Officialdom hindering application of money laundering laws in region

Barbados Attorney  Lynette Eastmond
Barbados Attorney Lynette Eastmond

Concerns being expressed by informed officials in Barbados and elsewhere in the region over the implications for the country’s international image arising out of the perception that the island is a soft target for money laundering are a microcosm of a wider problem facing other member countries of the Caribbean Community (CARICOM).

The particular criticism being made of the Caribbean is that while the respective territories all have in place legislation that addresses the issue of money laundering, governments in the region may be guilty of evincing a less than assertive posture in the matter of enforcement, thereby causing sections of the international community to see those countries in a negative light.

This view was expressed recently by Barbadian attorney-at-law and the country’s former Director of Business Lynette Eastmond during a television programme. Eastmond is quoted as saying that while Barbados has a “whole suite of legislation” dealing with matters such as anti-money laundering and the proceeds of crime, there is little being done by way of prosecutions. The dearth of official action, she asserts, may raise alarm bells for some of the international organisations, given that there is a pre-existing perception that there is corruption in this country.

Eastman’s perspective on the posture of the authorities towards money laundering may well mirror a much larger regional opinion in relation to the enforcement of money-laundering laws in the region as a whole.

And according to Eastman, the Barbadian authorities and the citizenry as a whole ought not to be surprised when reporting to their respective capitals, diplomats stationed in the country’s capital file reports that reflect the reality of money-laundering in Barbados. Diplo-mats, she asserted, are going to reflect what people say about corruption and bribery in their reporting to their home capitals. This, she says, is likely to raise questions in the minds of other countries about the dichotomy between the existence of anti-money laundering laws (AML), on the one hand, and the fact that there is no evidence of corresponding prosecutions, on the other.

The sentiments expressed by Ms. Eastmond were echoed by Canada-based financial professional, Dr. Terrence Yhip, who, in contributing to the same television programme cautioned that there was the danger of perception often being mistaken for reality. Yhip, who is the author of the book “From Rags to Riches: Is Guyana Ready for the Oil Bonanza?” asserted that he was making the point in the context of Barbados having been slipping on the international Corruption Index since 1979. Yhip said that the European Commis-sion’s faulting of The Bahamas’ anti-money laundering regime was not based on the lack of legislation but on “the lack of enforcement… and I think the same thing probably applies to Barbados, the perception that people are not brought to justice. We could have all the legislation in the world, all the governance rules, but if you have no enforcement it is useless… They might have all the rules of governance and corruption, but what is going to happen if the courts are not powerful enough or independent enough to bring people to justice?” Yhip asked.

Over the years the Caribbean has come to be associated with money-laundering and other forms of financial fraud notwithstanding what governments and professional organisations have said have been their efforts to enact anti-money laundering and counter-terrorism financing rules. The depth of the problem is reflected in extra-regional moves to sanction countries that have been perceived as transgressors of anti-money laundering and tax transparency practices, the shutting down of correspondent bank relations between large extra-regional banks and their Caribbean counterparts arising out of regulatory pressures over money-laundering being one of those.

Analysts of global money-laundering have posited that the advent of COVID-19 has brought with it a number of attendant issues that have challenged state-implemented AML systems. These issues, observers say, are likely to persist and arguably even grow worse in 2021.

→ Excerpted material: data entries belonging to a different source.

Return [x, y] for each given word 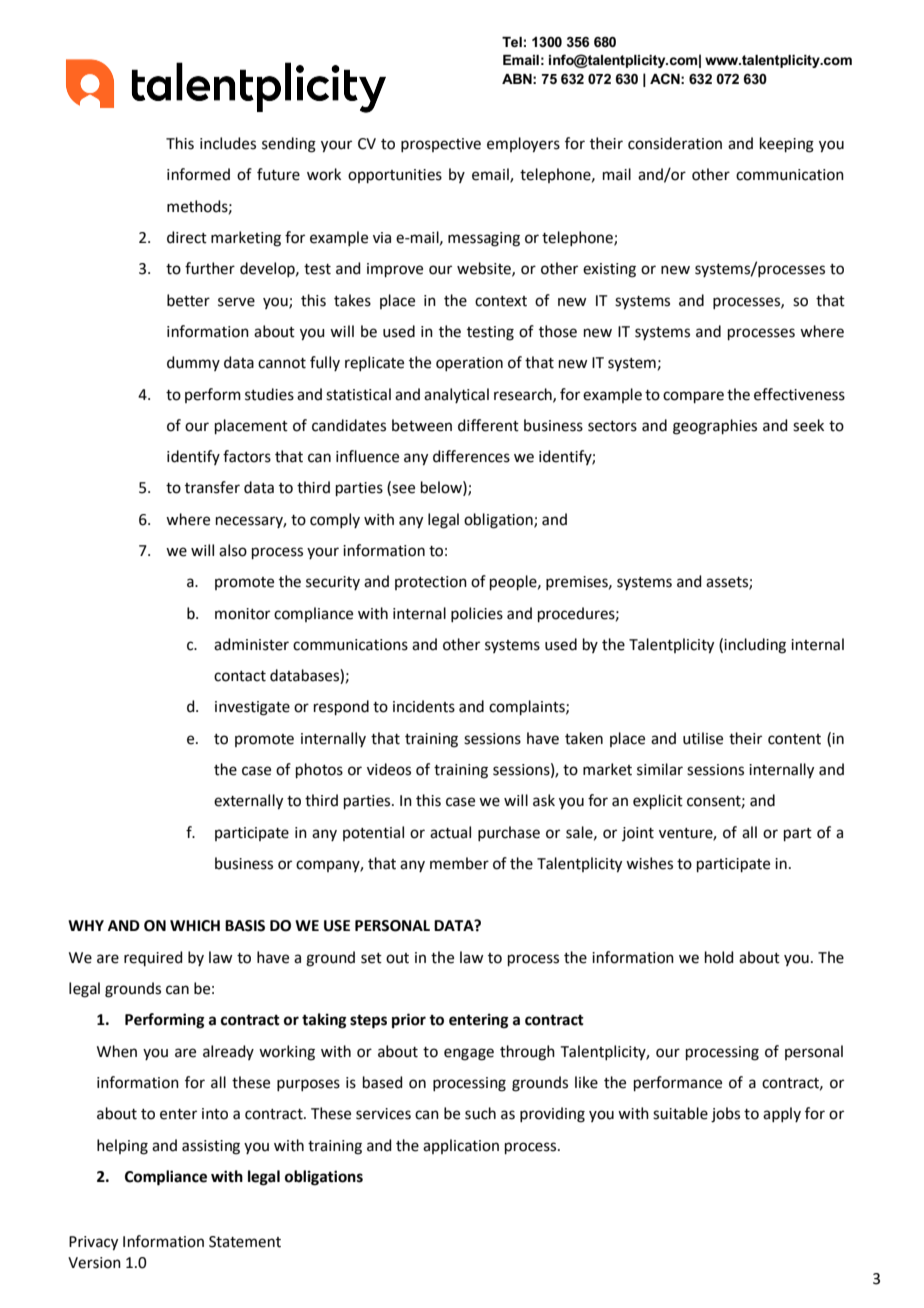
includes [228, 143]
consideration [675, 143]
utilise [703, 738]
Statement [245, 1242]
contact [240, 676]
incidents [424, 706]
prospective [441, 145]
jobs [725, 1115]
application [461, 1146]
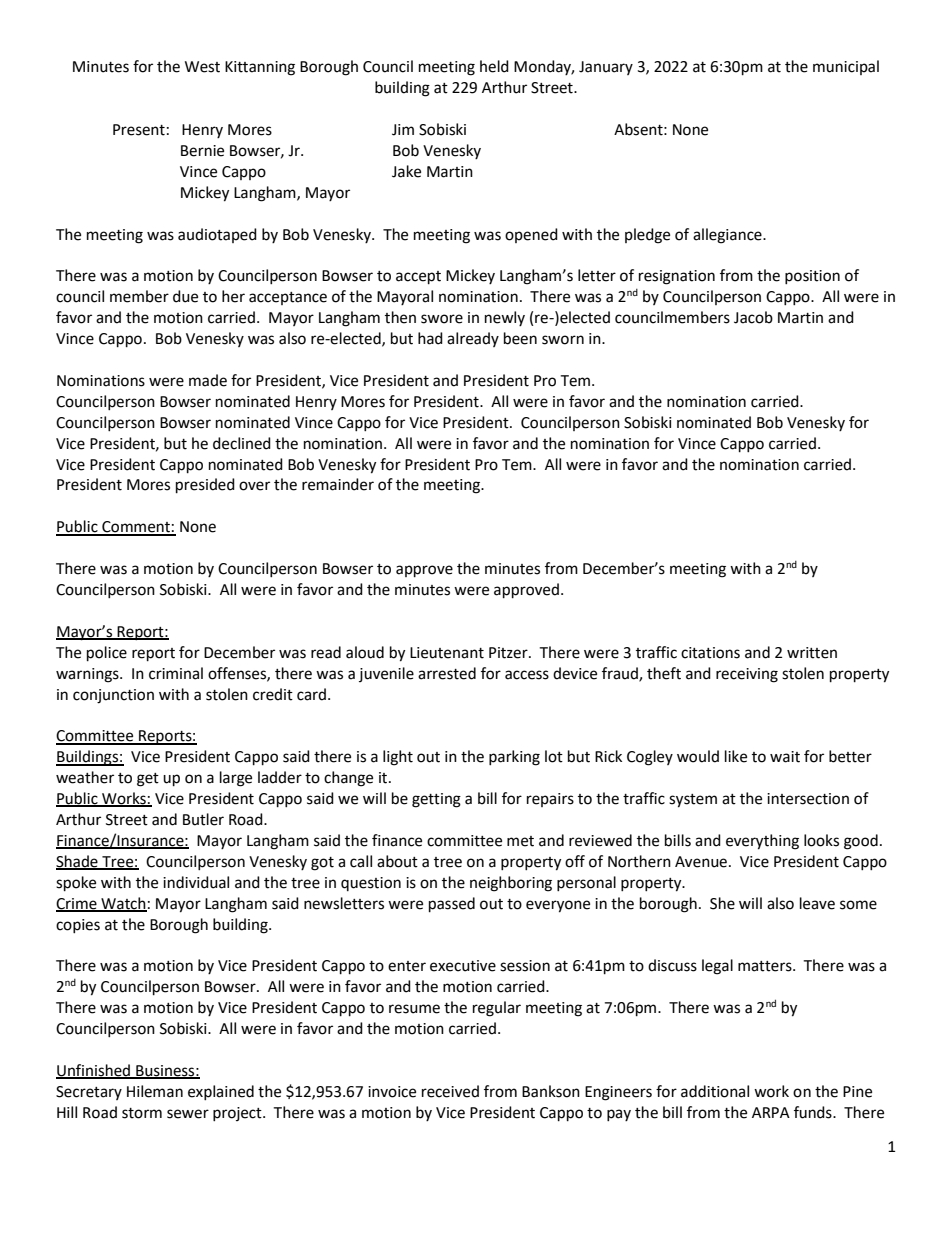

Eastmond, meanwhile, has noted that, whereas anti-money laundering attention customarily targets financial institutions, a case exists for the net to be cast even wider. “In any kind of transaction where you can have large amounts of cash being transferred, such as in real estate transactions, we will find that individuals or organisations in the money laundering framework are interested in those. So they’re interested in accountants; they are interested in lawyers; they’re interested in real estate; yes, the financial institutions – anyone who they consider to be a gatekeeper,” she explained.

And alluding to recent European Union criticisms of the prevailing anti-money laundering regime in The Bahamas and Barbados, Yhip said that while the two CARICOM countries both have “all the legislation,… what the EU Commission faulted The Bahamas recently for was not the lack of legislation, but the lack of enforcement, that’s where they nailed them on the blacklist. And I think the same thing probably applies to Barbados, the perception that people are not brought to justice.”

A source close to the financial system in Guyana told the Stabroek Business last week that he believed that the indifference of the authorities here, was, “as is the case elsewhere in the region,” largely responsible for the prevailing ineffectiveness in the application of AML laws and procedures.